お子さんのスカートやズボンであれば、お気に入りのワッペンを縫い付けてみたり、綺麗な柄の布リボンやレースを縫い付けて、接着剤部分を隠してしまうのも良いでしょう。

丈詰めや別布での丈足しが出来ない場合②

裁ほう上手が落とせないことで、衣服としてはもう着用は出来ない場合は、生地を捨ててしまうのはもったいないのできんちゃく袋やポーチ、サコッシュなどに作り替えてしまう事がおすすめです。

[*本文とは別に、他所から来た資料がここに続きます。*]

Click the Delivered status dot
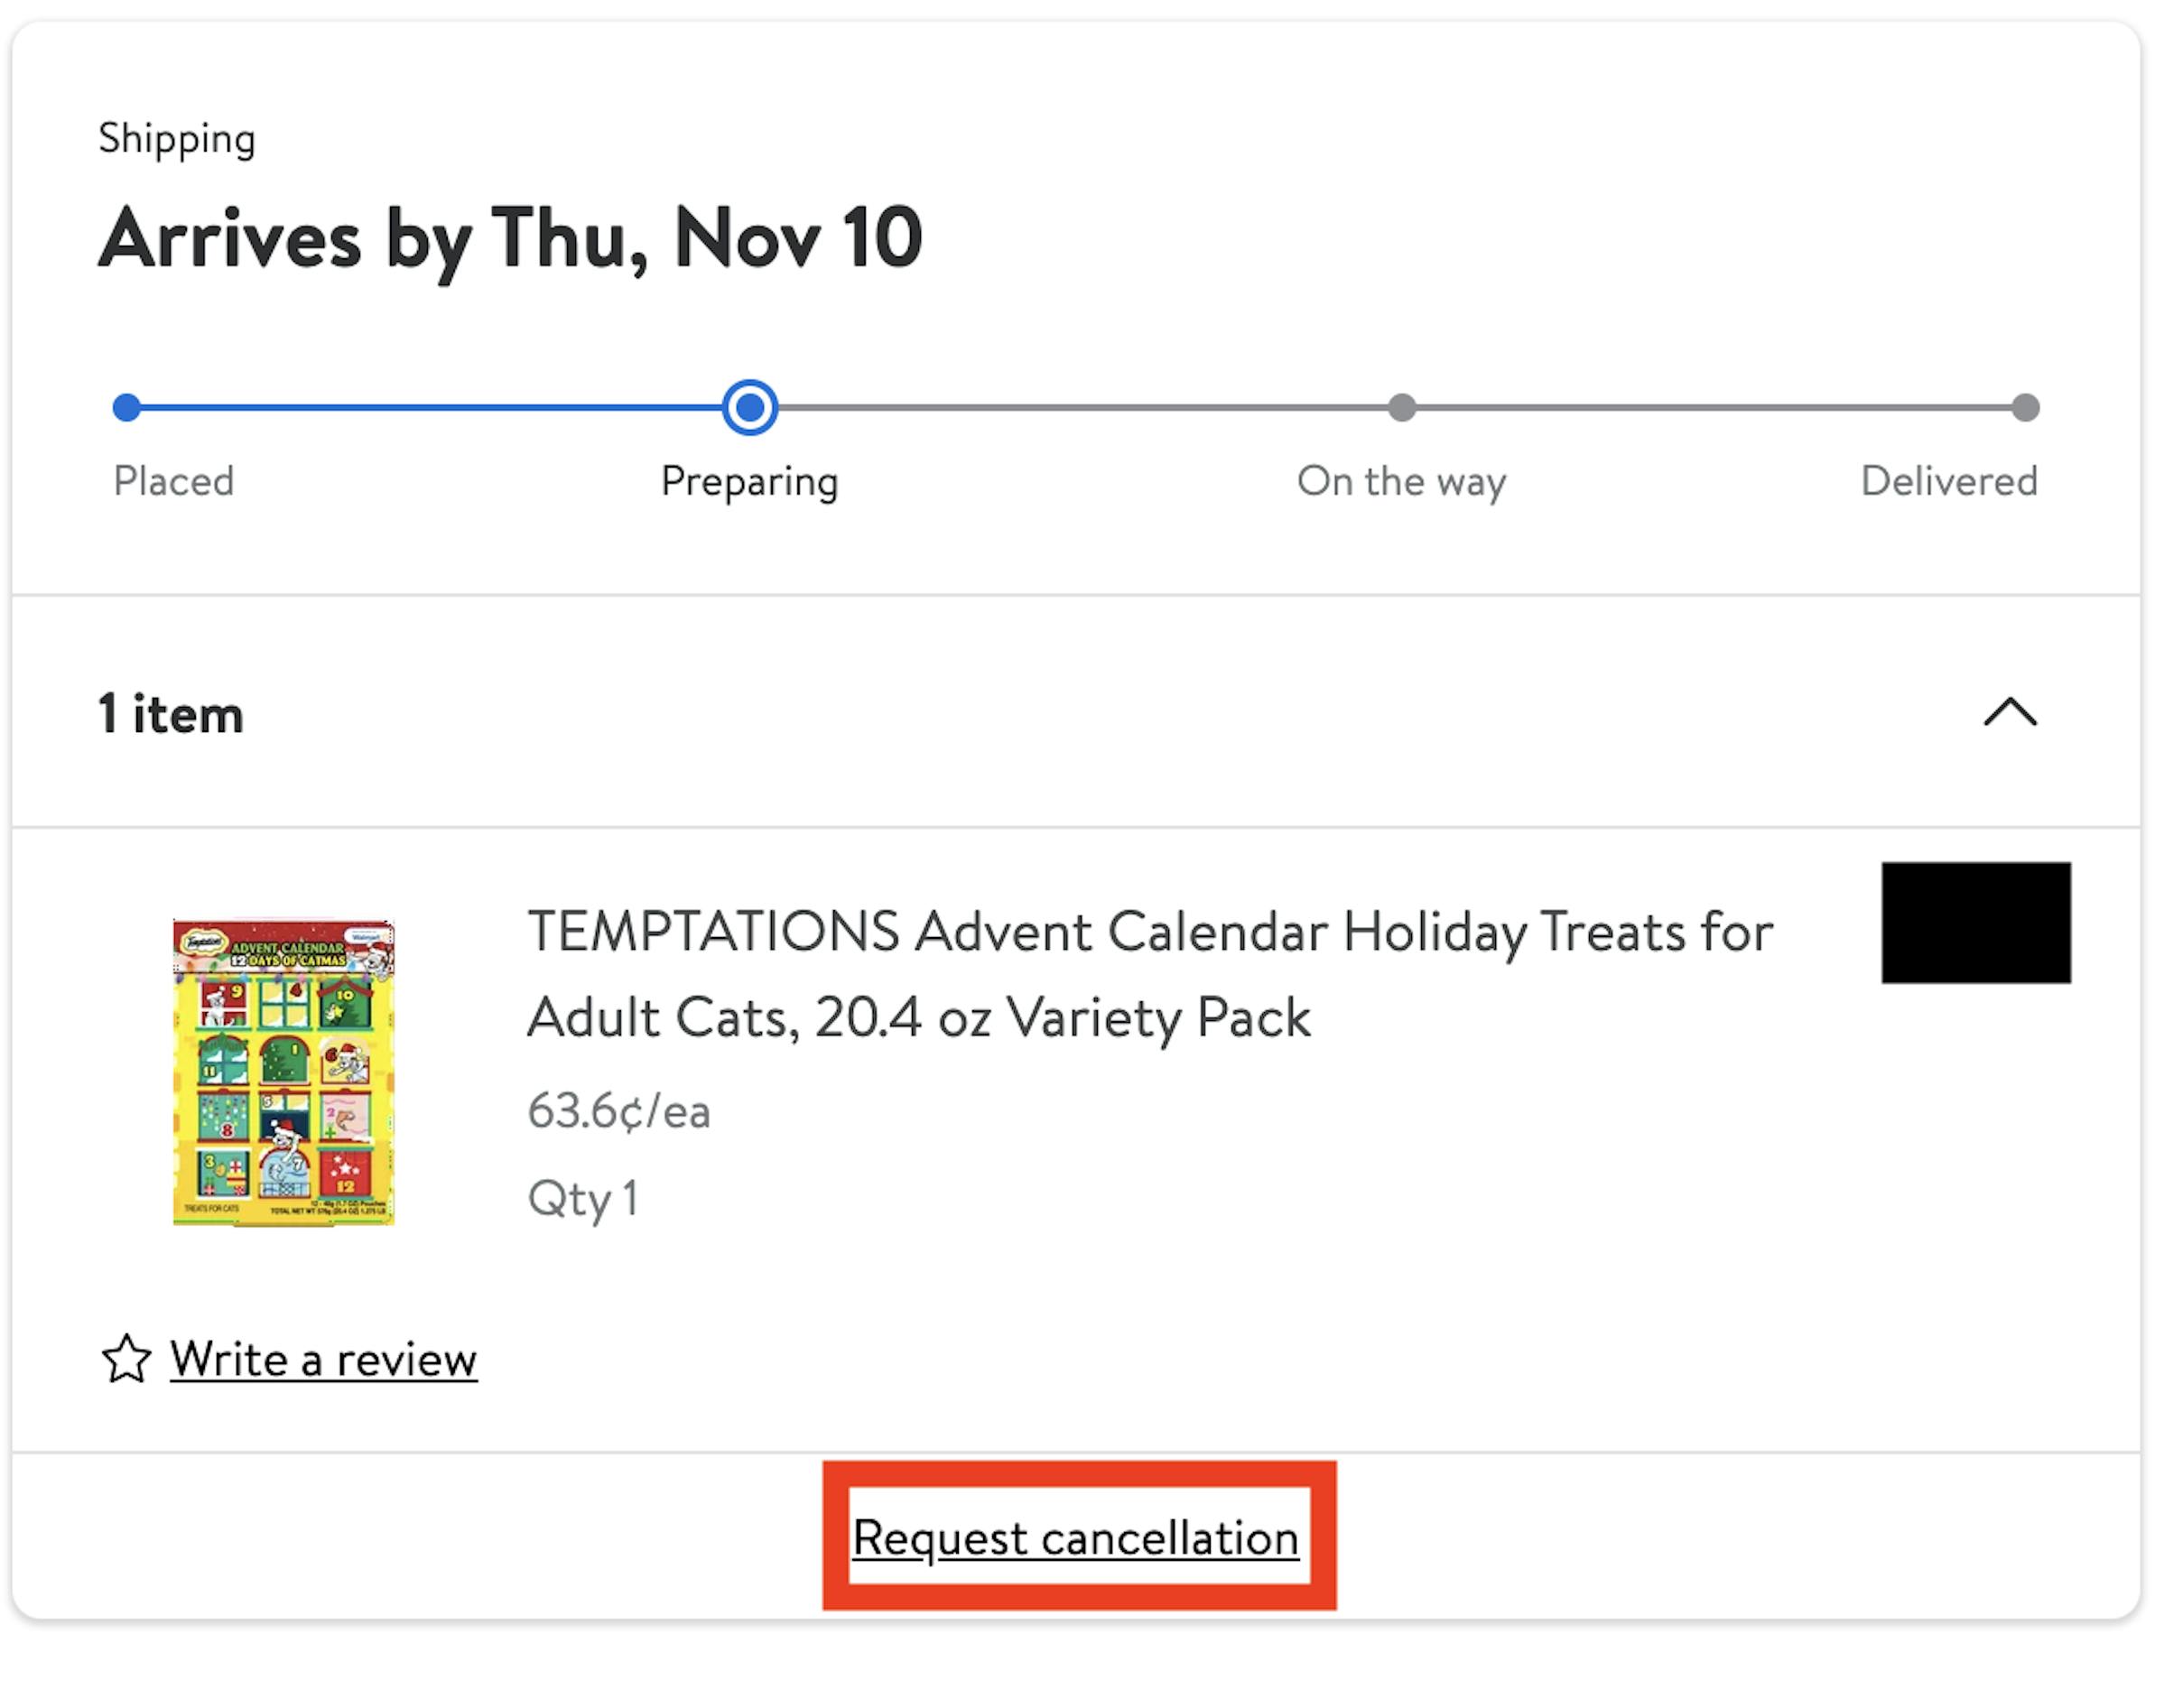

『サコッシュ 簡単 型紙』といったキーワードで検索してみると、比較的簡単に作れそうな型紙や、作り方の説明の動画などがたくさん表示されます。

型紙がダウンロードできるサイトもありましたので、是非チェックしてみてください。あるいは、布地のサイズによっては、お子さん用のスカートや半ズボンなどに作り替えてしまうのもお勧めです。

裁ほう上手を使う際に気を付けること

スーツ

スーツやおしゃれ着などにはNG

上等な布地素材を使用していたり、一定の期間で丈を元に戻したり、お直しをやり直したりすることが想定されるもような衣類でのご使用には不向きです。

『とろみ素材』と呼ばれるものにはNG

とろみ素材とは、特定の種類の生地を指すのではなく「とろみ」のある生地全般の総称となりま  す。とろみ素材といわれている素材は、以下のようなものがあります。

  • アセテート/トリアセテート
  • キュプラ
  • シルク
  • テンセル
  • レーヨン

薄手でテロンとした手触り感のある素材になります。これらのとろみ素材といわれる布地に共通しているのは、しっとり感と柔らかい手ざわり感を持つことが特徴です。

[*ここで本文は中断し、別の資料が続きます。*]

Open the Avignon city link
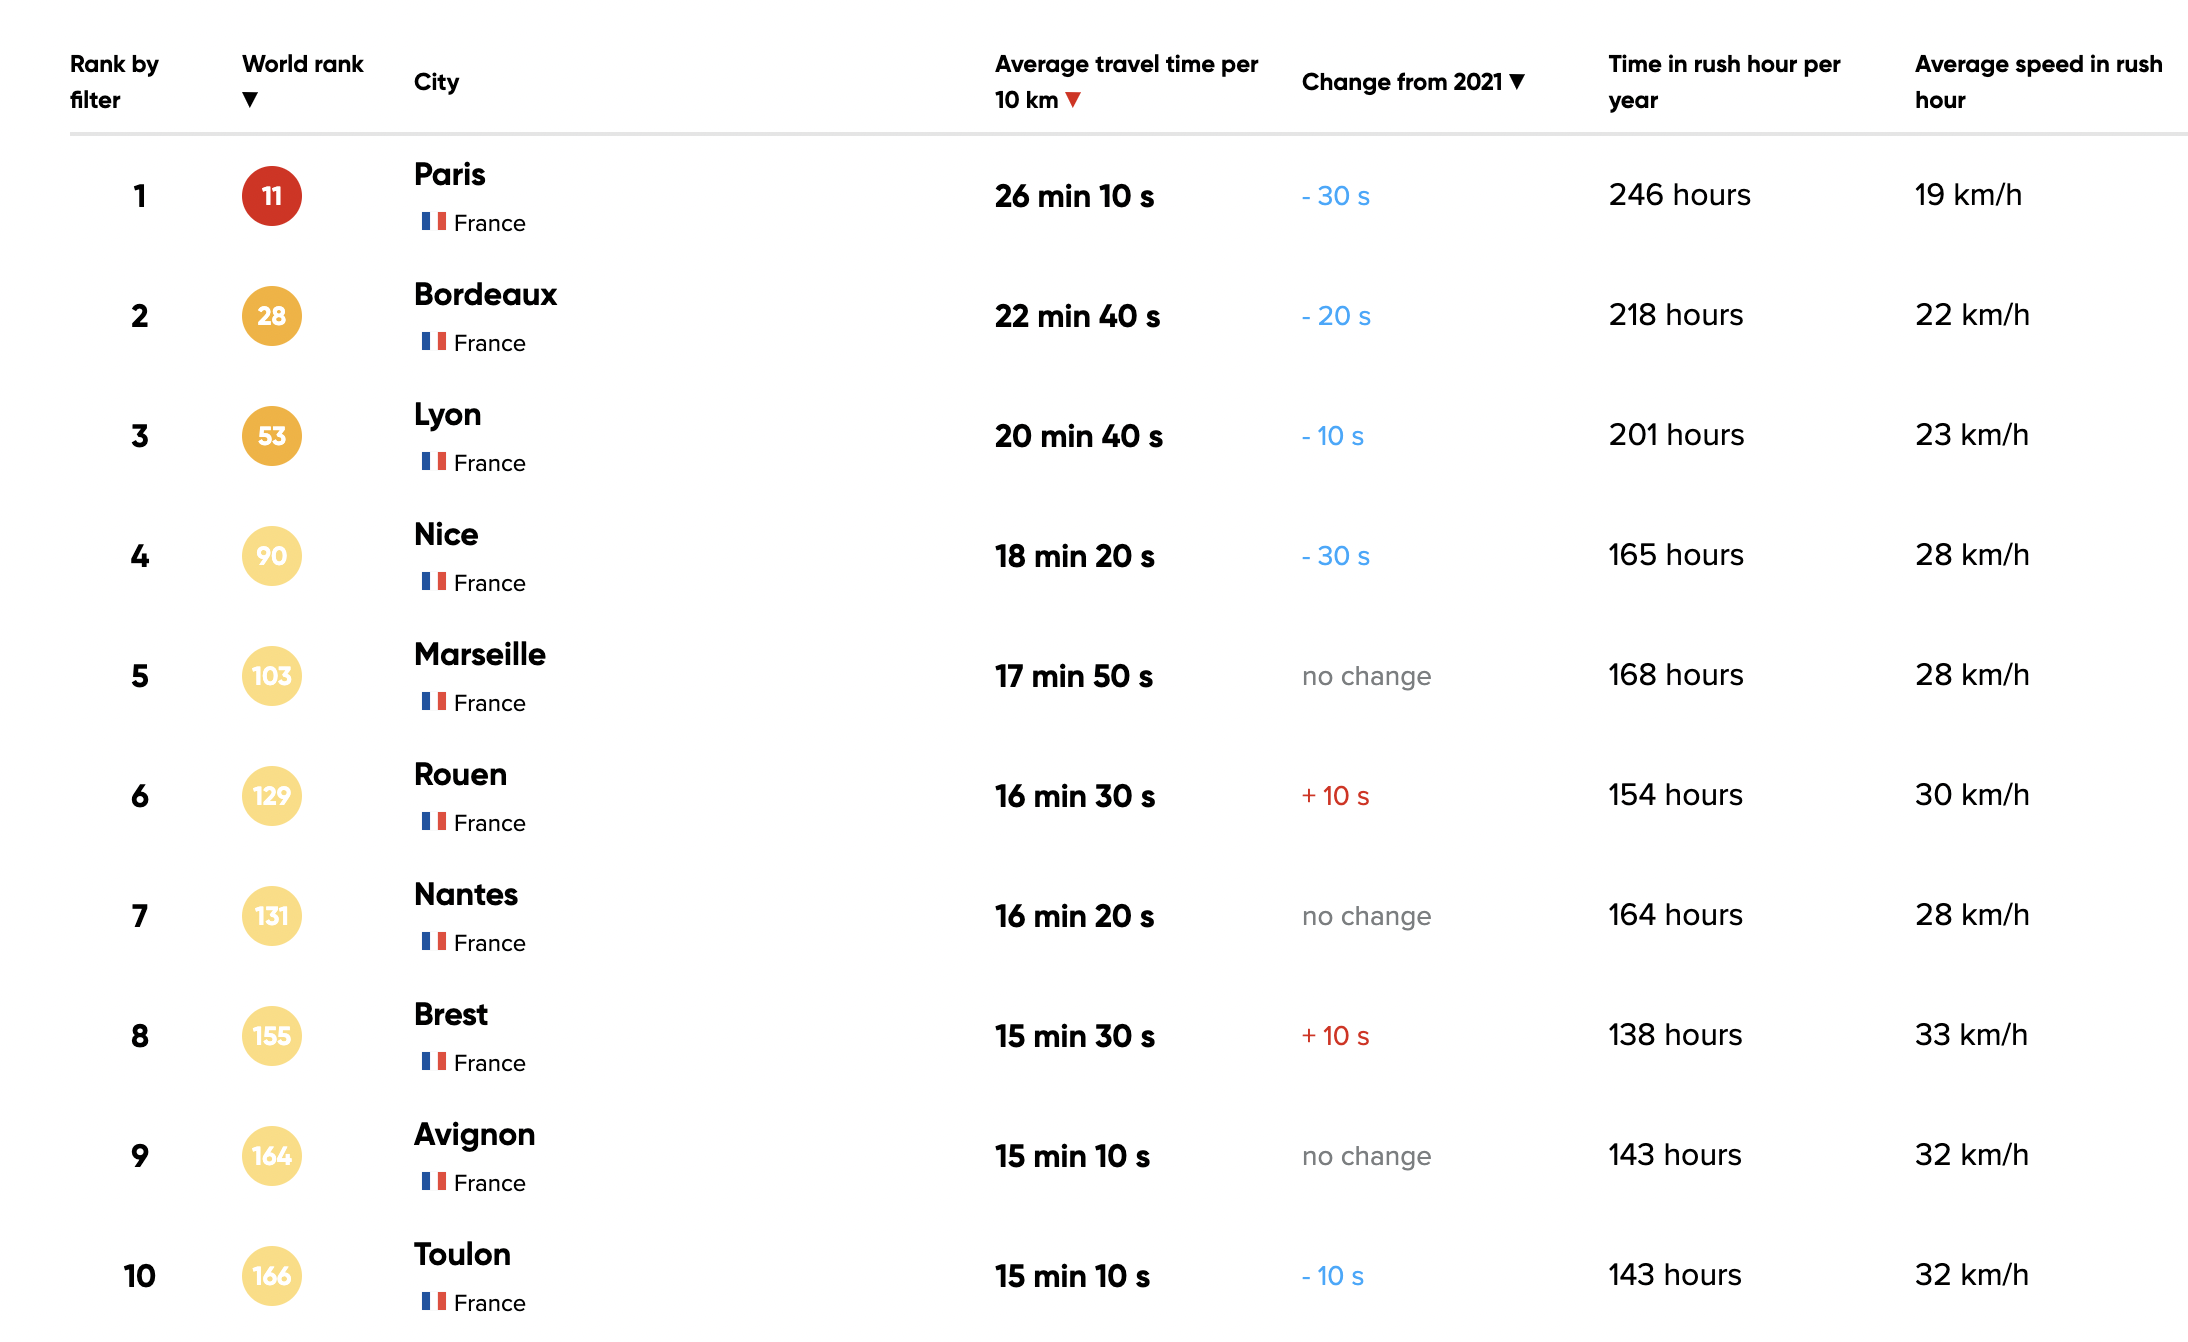2188x1342 pixels. click(475, 1135)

これらの素材は特に、裁ほう上手が落ちにくい素材になります。薄手ですので、摩擦に向いていない素材でもあります。

これらの素材は特に、裁ほう上手を使うことはお勧めできないものになりますので、裁ほう上手のご使用の前に、表示のタグを必ずご確認をしていただくよう注意しましょう。

裁ほう上手

コニシ ボンド裁ほう上手 120g #05626

裁ほう上手スティック

コニシ ボンド 裁ほう上手スティック 水性ウレタン系接着剤 6ml #05747

最後に

アイロン

裁ほう上手のはがし方は試してみたところ、エタノールを染み込ませてから、少しずつ接着剤をはがしていく方法がやりやすく感じました。

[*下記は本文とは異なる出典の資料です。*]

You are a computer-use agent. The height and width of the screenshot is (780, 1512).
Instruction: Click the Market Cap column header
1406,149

おしゃれ着やスーツなどの丈詰めには不向きですが、比較的安価な制服のスカートや作業着とお子さんの綿素材の普段着などの丈詰め、保育園・幼稚園や小学校に持っていくお道具箱用の手提げ袋やきんちゃく袋、お弁当袋などの制作用に向いています。

裁ほう上手は、お裁縫が苦手な人や、急いでいるときなどの緊急対応には、大変便利で持ちの良い布用接着剤ですので、用途や布地を選んだうえで使っていく分にはとっても有効なお裁縫用アイテムだと思います。その特徴をご理解いただき、是非ご活用ください。